While the tease of Oppenheimer's explosions represents Nolan's best work yet in terms of practical effects, there is another story that runs parallel to the Manhattan Project that sheds more light on the "father of the Atomic Bomb." While working tirelessly in the Los Alamos Laboratory to document the effects of nuclear weaponry, first as a weapon of mass destruction and then as a wartime deterrent, Oppenheimer became a subject of much controversy. His experiments and their repercussions were under such scrutiny from outside forces that they threatened his marriage to Katherine Oppenheimer (Emily Blunt), as well as his livelihood.

Why J. Robert Oppenheimer Was Investigated By The FBI


According to American Prometheus: The Triumph and Tragedy of J. Robert Oppenheimer by Kai Bird and Martin J. Sherwin, on which the movie is based, after the Manhattan Project ended in 1945, Oppenheimer was investigated by the FBI. The case wasn't as black and white as the Oppenheimer trailer, however. As anti-Communist sentiment took hold of the nation in the '50s, Oppenheimer's association with the Communist Party (beginning in the '30s when the Manhattan Project was brainstormed) placed him on J. Edgar Hoover's watch list. Doubts about Oppenheimer's loyalty increased to the point where the physicist was even thought to be a spy for the Soviet Union.


Not only was Oppenheimer associated with the Communist Party USA, but so was his wife, his brother Frank Oppenheimer, and even a colleague named Haakon Chevalier, who taught French literature at the University of California. It was Oppenheimer's frequent meetings with Chevalier, beginning in 1941, that increased the FBI's interest, particularly since one occasion included the Communist Party's California state secretary William Schneiderman.
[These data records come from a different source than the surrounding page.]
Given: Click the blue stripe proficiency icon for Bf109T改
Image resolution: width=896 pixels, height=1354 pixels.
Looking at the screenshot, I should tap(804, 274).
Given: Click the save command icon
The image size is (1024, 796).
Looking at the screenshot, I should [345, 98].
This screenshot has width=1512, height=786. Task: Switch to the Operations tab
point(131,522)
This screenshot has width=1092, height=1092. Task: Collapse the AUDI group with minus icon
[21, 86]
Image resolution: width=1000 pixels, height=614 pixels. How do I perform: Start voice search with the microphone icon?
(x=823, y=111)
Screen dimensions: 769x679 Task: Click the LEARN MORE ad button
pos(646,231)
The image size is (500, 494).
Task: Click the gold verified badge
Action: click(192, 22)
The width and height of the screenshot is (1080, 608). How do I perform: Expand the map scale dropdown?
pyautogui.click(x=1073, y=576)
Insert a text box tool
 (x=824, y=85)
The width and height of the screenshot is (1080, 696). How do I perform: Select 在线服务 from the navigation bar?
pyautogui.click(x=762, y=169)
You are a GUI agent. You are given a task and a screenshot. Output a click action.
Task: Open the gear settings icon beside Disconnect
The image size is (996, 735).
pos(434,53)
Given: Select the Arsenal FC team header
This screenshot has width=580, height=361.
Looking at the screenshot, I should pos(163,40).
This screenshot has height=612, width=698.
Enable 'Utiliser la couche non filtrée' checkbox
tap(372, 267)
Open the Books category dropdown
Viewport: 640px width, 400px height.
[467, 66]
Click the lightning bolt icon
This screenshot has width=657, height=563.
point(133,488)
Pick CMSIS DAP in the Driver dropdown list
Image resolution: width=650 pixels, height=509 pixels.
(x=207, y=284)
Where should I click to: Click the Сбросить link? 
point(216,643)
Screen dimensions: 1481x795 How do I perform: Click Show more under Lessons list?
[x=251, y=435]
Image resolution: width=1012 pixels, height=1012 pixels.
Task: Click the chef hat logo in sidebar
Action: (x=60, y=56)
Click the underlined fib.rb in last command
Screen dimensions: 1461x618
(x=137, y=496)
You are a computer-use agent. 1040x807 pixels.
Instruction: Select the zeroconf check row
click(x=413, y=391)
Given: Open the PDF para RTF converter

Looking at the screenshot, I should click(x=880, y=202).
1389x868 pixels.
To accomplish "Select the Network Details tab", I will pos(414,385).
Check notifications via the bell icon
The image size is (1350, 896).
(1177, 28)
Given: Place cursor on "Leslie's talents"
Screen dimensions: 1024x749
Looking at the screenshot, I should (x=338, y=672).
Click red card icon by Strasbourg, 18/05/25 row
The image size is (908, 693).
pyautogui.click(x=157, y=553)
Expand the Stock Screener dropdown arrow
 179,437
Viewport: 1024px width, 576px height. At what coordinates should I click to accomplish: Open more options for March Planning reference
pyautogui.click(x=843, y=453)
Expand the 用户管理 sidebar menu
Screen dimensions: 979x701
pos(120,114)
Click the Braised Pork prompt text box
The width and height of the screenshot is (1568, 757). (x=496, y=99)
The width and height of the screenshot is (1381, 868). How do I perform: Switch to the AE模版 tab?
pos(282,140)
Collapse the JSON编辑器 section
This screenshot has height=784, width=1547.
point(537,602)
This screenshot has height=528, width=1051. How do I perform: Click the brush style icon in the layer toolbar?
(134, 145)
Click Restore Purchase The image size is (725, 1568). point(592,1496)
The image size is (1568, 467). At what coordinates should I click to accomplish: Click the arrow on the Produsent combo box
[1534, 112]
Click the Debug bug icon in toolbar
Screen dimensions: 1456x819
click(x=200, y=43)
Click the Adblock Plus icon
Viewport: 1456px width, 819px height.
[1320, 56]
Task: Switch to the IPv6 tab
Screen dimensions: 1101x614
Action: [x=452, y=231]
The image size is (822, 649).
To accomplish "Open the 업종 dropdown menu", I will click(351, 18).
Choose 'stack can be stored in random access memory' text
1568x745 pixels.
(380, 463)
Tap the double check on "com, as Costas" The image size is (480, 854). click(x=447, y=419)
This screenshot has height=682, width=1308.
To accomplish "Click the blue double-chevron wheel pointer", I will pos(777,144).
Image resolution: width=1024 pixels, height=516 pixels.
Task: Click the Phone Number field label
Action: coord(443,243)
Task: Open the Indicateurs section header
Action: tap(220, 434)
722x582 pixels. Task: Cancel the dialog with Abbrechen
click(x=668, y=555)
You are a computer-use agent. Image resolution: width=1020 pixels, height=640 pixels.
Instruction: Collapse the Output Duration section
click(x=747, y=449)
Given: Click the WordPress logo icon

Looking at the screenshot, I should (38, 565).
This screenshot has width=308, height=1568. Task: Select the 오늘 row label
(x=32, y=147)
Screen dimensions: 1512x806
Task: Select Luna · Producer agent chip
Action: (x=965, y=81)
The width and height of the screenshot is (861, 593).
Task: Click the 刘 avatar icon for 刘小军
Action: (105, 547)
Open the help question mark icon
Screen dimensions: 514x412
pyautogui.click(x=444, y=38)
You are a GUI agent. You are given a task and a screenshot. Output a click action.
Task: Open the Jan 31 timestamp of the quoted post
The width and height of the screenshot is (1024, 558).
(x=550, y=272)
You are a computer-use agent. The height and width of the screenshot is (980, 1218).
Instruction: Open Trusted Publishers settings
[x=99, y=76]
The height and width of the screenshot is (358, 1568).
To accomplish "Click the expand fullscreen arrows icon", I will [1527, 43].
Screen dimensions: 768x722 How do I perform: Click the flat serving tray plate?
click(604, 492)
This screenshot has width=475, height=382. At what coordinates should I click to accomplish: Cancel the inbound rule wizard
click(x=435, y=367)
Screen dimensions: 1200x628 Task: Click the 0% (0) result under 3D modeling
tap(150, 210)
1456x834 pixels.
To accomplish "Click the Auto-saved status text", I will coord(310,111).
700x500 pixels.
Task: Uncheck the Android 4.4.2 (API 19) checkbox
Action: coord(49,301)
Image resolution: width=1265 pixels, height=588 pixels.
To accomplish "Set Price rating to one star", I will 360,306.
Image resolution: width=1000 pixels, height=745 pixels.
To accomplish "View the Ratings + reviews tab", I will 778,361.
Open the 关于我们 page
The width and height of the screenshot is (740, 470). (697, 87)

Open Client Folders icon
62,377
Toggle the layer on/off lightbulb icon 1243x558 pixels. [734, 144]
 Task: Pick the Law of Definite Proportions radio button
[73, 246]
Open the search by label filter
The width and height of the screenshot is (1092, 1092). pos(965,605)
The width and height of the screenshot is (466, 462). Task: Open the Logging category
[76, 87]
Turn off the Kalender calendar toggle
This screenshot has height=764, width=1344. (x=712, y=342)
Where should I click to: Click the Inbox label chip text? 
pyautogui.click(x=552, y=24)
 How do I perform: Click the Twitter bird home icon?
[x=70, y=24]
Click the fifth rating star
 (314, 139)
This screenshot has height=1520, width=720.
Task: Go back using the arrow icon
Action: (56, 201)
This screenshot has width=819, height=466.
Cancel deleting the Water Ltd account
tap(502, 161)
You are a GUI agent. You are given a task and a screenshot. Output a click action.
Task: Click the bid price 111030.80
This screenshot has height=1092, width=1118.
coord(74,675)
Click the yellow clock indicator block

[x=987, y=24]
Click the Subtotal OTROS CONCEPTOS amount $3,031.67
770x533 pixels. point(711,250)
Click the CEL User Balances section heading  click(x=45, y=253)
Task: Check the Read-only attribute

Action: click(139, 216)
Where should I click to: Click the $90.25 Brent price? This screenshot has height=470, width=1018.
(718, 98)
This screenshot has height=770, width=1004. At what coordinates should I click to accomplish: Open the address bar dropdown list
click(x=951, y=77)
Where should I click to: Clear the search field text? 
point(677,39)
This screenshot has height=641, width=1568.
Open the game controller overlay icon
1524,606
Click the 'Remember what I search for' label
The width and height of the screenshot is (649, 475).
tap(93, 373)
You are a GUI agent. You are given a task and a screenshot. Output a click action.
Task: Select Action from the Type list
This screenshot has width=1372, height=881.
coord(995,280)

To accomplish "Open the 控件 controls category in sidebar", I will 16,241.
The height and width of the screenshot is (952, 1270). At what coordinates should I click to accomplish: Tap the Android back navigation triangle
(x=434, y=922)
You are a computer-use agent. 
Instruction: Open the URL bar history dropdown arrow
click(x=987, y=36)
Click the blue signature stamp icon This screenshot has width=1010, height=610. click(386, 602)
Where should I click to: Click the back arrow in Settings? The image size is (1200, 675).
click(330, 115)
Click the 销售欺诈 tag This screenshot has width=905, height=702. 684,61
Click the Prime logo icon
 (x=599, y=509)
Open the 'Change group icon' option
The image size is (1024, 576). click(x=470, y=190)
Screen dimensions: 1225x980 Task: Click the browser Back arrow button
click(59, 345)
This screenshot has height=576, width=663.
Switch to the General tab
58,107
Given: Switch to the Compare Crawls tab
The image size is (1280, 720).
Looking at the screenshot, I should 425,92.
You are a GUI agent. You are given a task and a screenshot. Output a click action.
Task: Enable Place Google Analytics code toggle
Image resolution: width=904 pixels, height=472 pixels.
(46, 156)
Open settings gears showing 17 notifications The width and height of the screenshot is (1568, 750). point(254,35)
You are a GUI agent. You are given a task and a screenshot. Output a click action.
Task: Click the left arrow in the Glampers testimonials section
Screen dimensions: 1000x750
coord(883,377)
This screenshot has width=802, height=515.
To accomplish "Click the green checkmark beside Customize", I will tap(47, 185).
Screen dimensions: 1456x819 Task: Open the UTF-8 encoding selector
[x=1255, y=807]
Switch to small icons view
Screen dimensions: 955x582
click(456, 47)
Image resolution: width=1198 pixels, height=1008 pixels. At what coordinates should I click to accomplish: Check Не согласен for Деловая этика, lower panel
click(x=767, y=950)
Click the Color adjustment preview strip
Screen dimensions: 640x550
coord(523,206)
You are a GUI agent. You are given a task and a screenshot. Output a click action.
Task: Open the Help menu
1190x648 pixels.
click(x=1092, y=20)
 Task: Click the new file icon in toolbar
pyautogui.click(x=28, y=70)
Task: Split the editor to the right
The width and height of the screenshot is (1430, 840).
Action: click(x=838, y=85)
It didn't help that Oppenheimer was on the American Civil Liberties Union Executive Committee, though to be a Communist front, earning him a spot on the Custodial Detention Index.

How The FBI Investigation Can Help Nolan's Movie


Oppenheimer could be Nolan's most important movie yet with the inclusion of an FBI investigation that offers something more to Oppenheimer's life than just the A-Bomb. It directly highlights how science became perceived as untrustworthy at the federal level and how scientific theories became labeled as dissent. The FBI investigation, combined with Oppenheimer's refusal to give up his security clearance, directly led to the Oppenheimer Security Hearings by the United States Atomic Energy Commission in 1954. These had a profound effect on not just him but scientific influence on public opinion. After that, the physicist was exiled from government work and the world he had helped to build.

The FBI plot also adds an extra aura of intrigue and paranoia that have been hallmarks of Nolan movies like Inception and Memento. After Tenet's disappointment, Oppenheimer is Nolan's perfect return, mixing the director's other staple elements like scientific ideas, a muted aesthetic, and a focus on practical effects with real historical dilemmas like he did in Dunkirk. As Oppenheimer aims to comprehensively illuminate the creation and impact of the A-Bomb, it must also look at the personal and professional struggles Oppenheimer went through in order to make the world aware of his creation's terrifying potential.